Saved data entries
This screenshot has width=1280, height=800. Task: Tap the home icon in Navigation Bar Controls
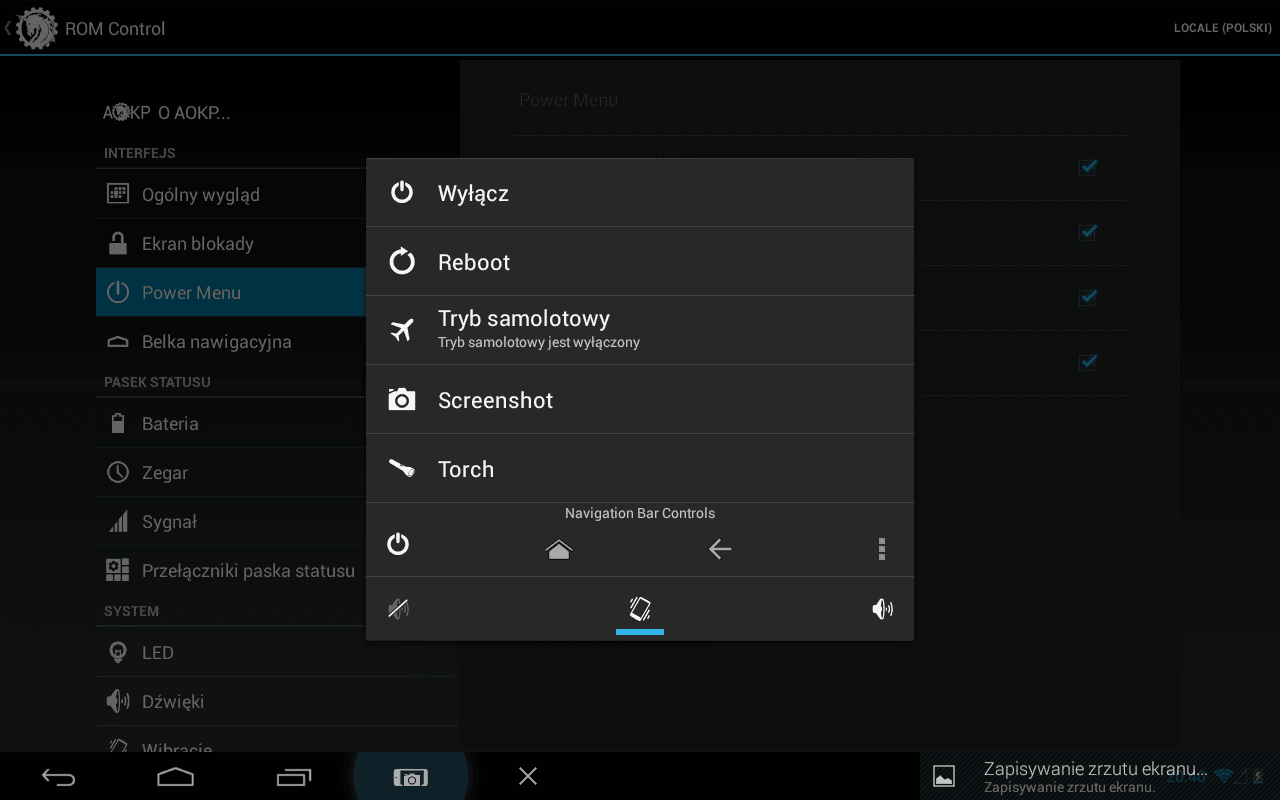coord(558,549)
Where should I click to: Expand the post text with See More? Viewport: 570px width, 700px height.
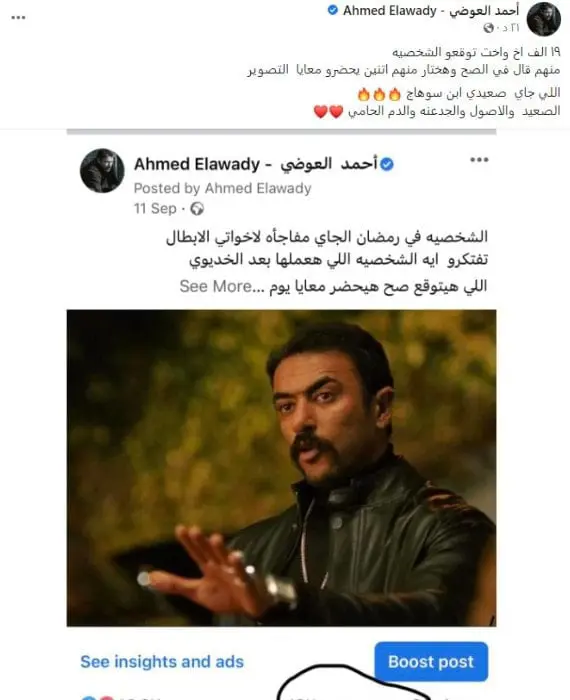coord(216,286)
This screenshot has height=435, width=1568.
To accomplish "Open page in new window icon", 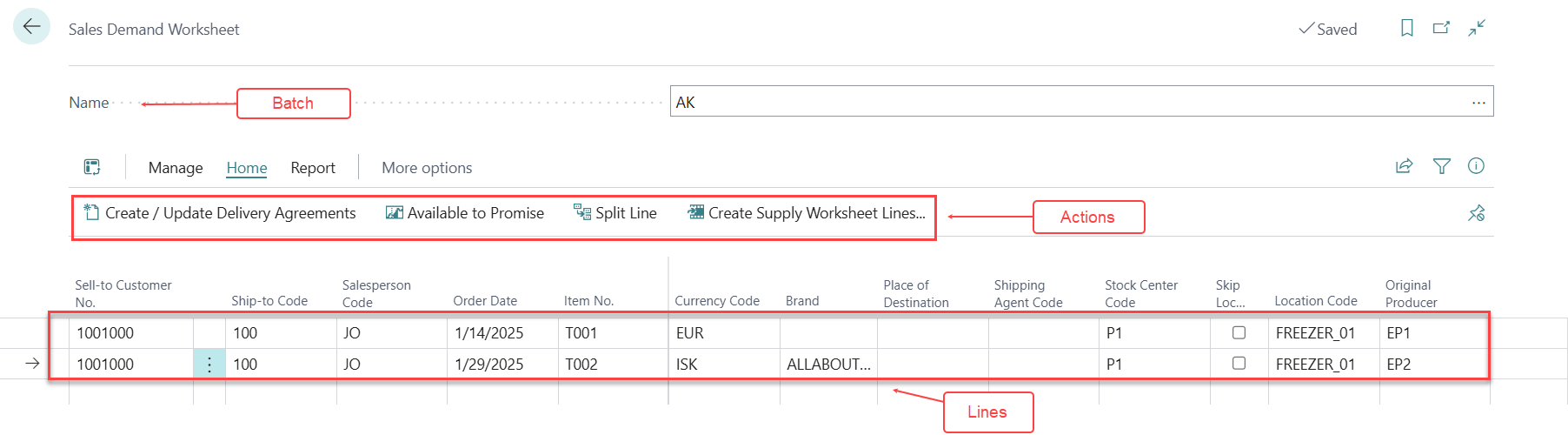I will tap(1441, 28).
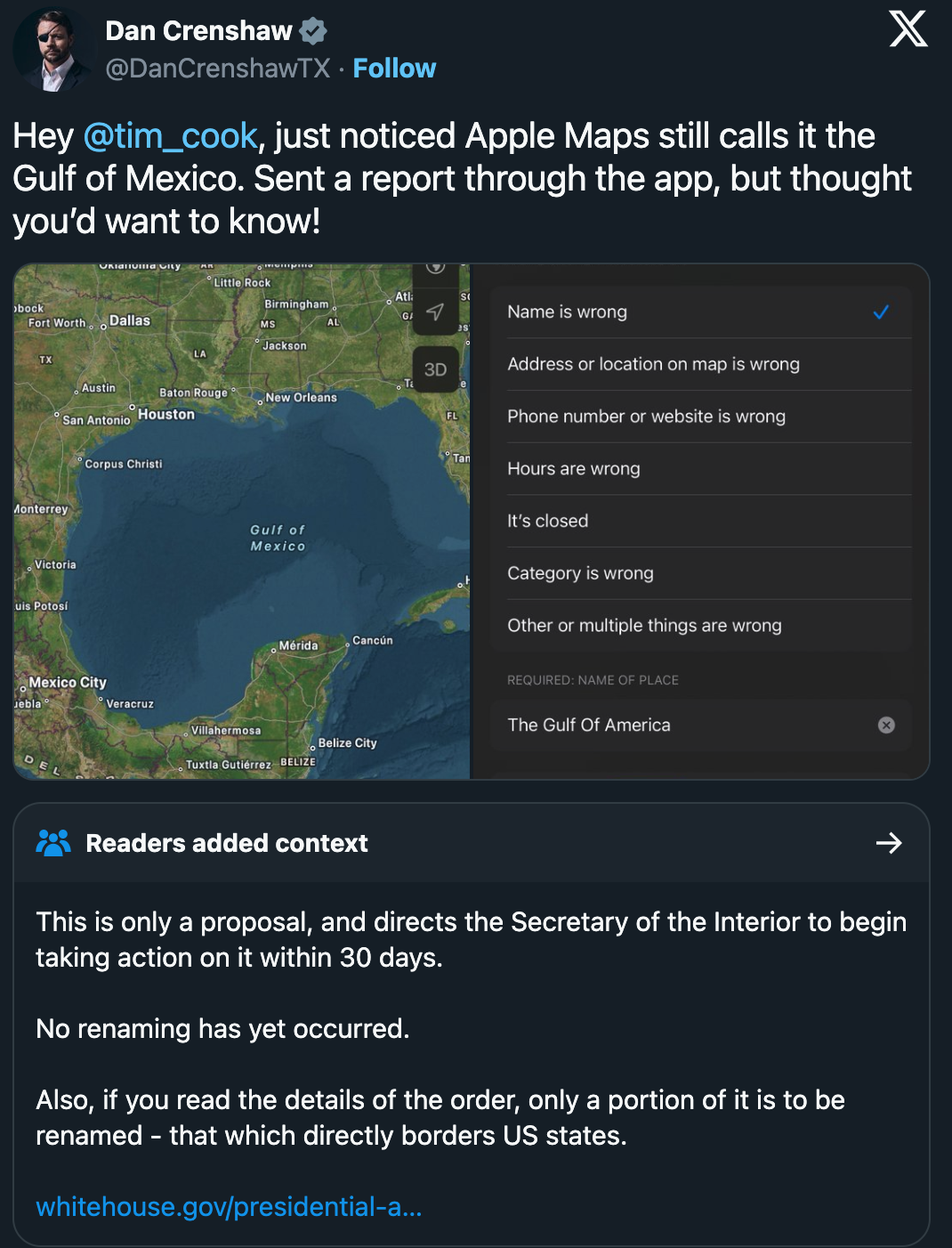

* **Task brief**
Exactly as written, repeat the lines from the beginning of the entries up to and including the line with "This screenshot has height=435, width=1568.", but not the pictures.

* **Output below**
This screenshot has width=1280, height=800. Task: Tap the home icon in Navigation Bar Controls
coord(558,549)
Where should I click to: Expand the post text with See More? Viewport: 570px width, 700px height.
coord(216,286)
This screenshot has height=435, width=1568.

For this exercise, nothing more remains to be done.